Merchandise Inventory Examples
There are as many examples of merchandise inventory as there are finished goods that an individual or business might buy from a retailer or wholesaler. Anything that a retailer has on hand to sell to customers — clothing, computers, cars, cheese, crackers — falls under the category of merchandise inventory.
Only finished goods ready for sale are counted as merchandise inventory; if a company makes furniture using lumber, fasteners and glue and then sells the furniture to customers, only the finished chairs and tables are included in merchandise inventory.
Manage Merchandise Inventory With NetSuite
Manually tracking merchandise inventory with spreadsheets or pen and paper is both inefficient and error-prone. Inventory management software helps even small and midsize organizations automate merchandise inventory tracking, leading to increased productivity, fewer mistakes and an improved customer experience by having merchandise on hand. NetSuite Inventory Management enables retailers to track inventory in real time wherever it is located: at warehouses, retail stores and logistics providers. It provides companywide visibility that enables retailers to optimize their inventory processes, better manage stock, decrease cost of goods sold, and boost profitability. Real-time analytics help businesses monitor trends, quickly spot problems and drive better performance over time.

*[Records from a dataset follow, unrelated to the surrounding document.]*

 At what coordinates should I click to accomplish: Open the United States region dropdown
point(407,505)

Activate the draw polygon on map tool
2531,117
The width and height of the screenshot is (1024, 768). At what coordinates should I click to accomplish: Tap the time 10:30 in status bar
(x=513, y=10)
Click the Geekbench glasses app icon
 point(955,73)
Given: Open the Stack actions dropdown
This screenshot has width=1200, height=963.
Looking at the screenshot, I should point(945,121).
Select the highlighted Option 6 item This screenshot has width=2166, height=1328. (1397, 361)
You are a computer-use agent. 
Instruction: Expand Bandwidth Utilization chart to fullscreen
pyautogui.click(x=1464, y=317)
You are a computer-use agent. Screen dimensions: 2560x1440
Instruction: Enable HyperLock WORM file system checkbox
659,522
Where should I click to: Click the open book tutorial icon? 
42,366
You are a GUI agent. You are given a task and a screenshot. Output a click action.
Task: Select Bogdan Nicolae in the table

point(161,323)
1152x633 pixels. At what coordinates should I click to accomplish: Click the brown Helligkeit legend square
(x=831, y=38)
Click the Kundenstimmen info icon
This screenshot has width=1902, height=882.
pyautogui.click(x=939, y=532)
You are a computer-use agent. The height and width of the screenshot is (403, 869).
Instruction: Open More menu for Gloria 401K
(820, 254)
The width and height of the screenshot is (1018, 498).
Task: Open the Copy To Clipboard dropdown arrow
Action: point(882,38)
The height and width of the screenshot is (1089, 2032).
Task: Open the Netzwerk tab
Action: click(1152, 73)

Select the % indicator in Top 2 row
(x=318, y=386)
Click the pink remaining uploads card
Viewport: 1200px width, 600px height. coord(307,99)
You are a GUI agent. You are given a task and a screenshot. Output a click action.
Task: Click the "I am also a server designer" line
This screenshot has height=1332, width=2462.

For retailers, distributors and wholesalers, efficiently tracking and managing merchandise inventory is critical to the company’s financial health. Applying inventory management software can help companies decrease expenses, increase profitability and improve customer satisfaction.
Merchandise Inventory FAQ
What is an example of merchandise inventory?
Merchandise inventory is the cost of finished goods (COGS) that a retailer or wholesaler has available to sell to its customers during a given accounting period. For a bookstore, merchandise inventory would include the cost of the books or magazines it has for sale. For an automobile dealer, it would be the cost of cars and trucks.
Is merchandise inventory an asset?
Yes. Merchandise inventory is considered a current asset. Current assets are assets that the company expects to sell or consume within a year.
What type of account is merchandise inventory?
Merchandise inventory is an asset account. Merchandise inventory is reported as a current asset on a retailer’s balance sheet. A current asset is one that will provide an economic benefit during a given accounting period, typically a year. Merchandise inventory qualifies because it is expected to be sold during a fiscal or calendar year.
Why is merchandise inventory important for accounting?
Tracking merchandise inventory is critical for retailers, wholesalers or distributors in order to accurately calculate their assets, expenses and overall profitability. For many companies, merchandise inventory is one of the biggest assets recorded on the balance sheet. When merchandise is sold, its costs are recorded as part of COGS on a company’s income statement. COGS is then used to calculate gross and net profit.
What should be included in merchandise inventory?
Merchandise inventory includes the amount the retailer or other reseller paid for the items themselves, as well as additional costs incurred by the company such as shipping, insurance and storage. Merchandise inventory includes all unsold stock that is ready for sale, whether it’s located in stores or warehouses.